Firstly, it’s already been established that Johnson intends to pursue renegotiations with the EU. He will seek alterations to the current deal. The EU has already stated the unpalatability of substantive changes, but has offered cosmetic alterations to the political declaration. I believe with sufficient pressure from the UK, the two parties may meet in the middle and make some minor changes to the substance of the agreement, perhaps better rights for UK citizens in respect of Europe. But that doesn’t untie the Irish knot; the UK will still have to choose between a hard Irish border and a customs union, neither of which are palatable to a Commons majority.

Therefore any deal struck by Johnson will not satisfy the Commons.

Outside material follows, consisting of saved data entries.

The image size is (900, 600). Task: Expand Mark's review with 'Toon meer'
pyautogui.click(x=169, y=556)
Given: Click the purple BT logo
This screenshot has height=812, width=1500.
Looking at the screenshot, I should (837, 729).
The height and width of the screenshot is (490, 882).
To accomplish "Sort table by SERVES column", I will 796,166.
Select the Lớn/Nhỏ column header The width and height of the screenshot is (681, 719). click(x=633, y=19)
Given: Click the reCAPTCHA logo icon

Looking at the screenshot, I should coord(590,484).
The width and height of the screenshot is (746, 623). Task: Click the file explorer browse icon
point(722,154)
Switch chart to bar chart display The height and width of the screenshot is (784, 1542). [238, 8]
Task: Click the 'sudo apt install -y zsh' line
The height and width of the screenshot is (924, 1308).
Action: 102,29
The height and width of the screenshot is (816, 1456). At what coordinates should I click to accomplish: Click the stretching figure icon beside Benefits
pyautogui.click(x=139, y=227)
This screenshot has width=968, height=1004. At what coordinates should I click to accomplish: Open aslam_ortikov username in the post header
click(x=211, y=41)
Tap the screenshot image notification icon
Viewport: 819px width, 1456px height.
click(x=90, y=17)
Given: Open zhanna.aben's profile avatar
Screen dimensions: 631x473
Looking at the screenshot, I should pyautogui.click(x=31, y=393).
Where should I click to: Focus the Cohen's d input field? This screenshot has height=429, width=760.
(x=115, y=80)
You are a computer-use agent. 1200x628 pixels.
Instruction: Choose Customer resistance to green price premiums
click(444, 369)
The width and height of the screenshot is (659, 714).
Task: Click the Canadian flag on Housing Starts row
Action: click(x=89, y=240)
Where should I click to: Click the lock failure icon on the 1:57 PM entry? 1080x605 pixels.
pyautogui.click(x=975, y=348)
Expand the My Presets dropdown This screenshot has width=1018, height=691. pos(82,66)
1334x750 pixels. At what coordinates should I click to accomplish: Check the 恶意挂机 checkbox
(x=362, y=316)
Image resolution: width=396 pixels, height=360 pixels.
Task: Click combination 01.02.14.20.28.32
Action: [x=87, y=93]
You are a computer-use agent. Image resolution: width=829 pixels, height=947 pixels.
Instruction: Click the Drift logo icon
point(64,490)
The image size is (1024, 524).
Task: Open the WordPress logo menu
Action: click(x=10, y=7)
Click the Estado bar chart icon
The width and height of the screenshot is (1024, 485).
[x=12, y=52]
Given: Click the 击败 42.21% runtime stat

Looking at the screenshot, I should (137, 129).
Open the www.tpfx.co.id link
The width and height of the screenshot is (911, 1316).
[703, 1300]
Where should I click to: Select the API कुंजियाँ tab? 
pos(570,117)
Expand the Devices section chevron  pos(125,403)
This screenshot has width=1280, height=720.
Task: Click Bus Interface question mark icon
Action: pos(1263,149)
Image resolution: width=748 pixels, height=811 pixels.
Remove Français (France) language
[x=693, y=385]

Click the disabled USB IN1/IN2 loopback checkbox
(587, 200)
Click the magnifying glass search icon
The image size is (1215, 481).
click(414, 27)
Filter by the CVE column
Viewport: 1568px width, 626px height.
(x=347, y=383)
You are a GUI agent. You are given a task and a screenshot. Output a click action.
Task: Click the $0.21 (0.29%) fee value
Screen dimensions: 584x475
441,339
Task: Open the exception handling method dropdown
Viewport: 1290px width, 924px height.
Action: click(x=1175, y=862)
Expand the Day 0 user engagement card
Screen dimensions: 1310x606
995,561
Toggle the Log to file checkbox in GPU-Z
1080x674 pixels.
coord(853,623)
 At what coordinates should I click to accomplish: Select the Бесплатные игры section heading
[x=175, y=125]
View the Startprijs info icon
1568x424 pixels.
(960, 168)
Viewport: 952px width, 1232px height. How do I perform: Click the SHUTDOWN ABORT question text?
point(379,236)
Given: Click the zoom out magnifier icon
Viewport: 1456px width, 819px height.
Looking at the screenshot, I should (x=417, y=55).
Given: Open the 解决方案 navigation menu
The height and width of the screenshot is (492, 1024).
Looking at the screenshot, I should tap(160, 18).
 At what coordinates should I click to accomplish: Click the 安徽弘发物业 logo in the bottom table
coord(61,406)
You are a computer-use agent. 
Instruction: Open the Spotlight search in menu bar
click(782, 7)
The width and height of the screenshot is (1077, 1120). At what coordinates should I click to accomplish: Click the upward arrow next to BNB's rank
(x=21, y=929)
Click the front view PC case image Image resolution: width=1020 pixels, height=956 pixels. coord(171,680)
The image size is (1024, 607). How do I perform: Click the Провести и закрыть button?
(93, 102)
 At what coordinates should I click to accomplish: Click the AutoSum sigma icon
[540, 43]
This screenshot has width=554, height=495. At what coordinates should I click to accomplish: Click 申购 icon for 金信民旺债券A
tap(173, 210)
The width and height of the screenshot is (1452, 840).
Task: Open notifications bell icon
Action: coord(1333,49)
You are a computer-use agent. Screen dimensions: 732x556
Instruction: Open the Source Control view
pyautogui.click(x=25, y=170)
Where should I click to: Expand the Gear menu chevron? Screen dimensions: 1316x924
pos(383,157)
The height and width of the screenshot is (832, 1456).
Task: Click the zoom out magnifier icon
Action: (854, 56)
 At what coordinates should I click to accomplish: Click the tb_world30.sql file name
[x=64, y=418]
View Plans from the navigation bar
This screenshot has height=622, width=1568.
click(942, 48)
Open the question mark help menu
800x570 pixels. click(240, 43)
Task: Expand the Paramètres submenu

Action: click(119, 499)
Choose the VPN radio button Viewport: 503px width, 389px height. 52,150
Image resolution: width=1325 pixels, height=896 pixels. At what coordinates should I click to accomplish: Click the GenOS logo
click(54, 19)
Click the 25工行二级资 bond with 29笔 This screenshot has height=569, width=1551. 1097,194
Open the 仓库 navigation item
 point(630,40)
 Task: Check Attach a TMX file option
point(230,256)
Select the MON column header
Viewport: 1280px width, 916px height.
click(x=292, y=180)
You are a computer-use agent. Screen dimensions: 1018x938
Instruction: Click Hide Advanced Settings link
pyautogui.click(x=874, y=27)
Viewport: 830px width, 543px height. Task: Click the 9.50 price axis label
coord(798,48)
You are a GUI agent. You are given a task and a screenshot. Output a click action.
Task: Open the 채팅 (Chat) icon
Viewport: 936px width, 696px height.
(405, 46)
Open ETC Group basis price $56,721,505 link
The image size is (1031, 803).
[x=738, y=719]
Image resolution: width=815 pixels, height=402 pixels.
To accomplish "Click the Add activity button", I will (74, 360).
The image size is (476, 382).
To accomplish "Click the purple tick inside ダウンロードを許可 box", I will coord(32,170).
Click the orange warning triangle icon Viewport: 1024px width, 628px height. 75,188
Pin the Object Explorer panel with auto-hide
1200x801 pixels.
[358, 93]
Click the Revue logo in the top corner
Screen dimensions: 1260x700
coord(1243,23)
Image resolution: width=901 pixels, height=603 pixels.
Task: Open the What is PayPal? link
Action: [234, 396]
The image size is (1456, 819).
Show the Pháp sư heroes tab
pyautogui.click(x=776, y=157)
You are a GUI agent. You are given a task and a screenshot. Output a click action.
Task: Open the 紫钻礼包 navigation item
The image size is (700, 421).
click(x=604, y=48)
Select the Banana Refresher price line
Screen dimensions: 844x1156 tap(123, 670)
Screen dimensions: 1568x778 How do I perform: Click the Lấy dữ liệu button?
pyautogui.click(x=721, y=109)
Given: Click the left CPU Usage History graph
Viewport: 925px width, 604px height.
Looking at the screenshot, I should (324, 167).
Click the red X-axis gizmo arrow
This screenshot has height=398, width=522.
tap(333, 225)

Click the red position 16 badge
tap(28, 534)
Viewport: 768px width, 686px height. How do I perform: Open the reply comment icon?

His deal may perform better and close the gap to a majority, but it will still fail, especially since there has been an effective role-reversal within the Conservative party. Remainers and moderate Brexiteers, having been evicted from Cabinet, now have nothing to lose in breaking with the party and voting against whatever deal Johnson puts to the parliament. What then is Johnson to do in the scenario where his deal fails?2

Talk about town is about suspending parliament. That’s made on the assumption that parliament would act unilaterally to extend the Brexit date should the 31st of October near with No Deal a prospect. This is based on the Commons having previously resolved against a No Deal in an indicative vote. The only way for Johnson to circumvent this and hold his promise of exiting on the deadline is to suspend parliament, which indeed he can do. It would however be subject to litigation in the UK Supreme Court, and may result in an injunction preventing Brexit. That doesn’t matter so much as it would mean the deadline had been pushed out not of Johnson’s volition, same goes if the Parliament resolves an extension unilaterally. Expect some nasty rhetoric directed at the Courts and/or the Commons.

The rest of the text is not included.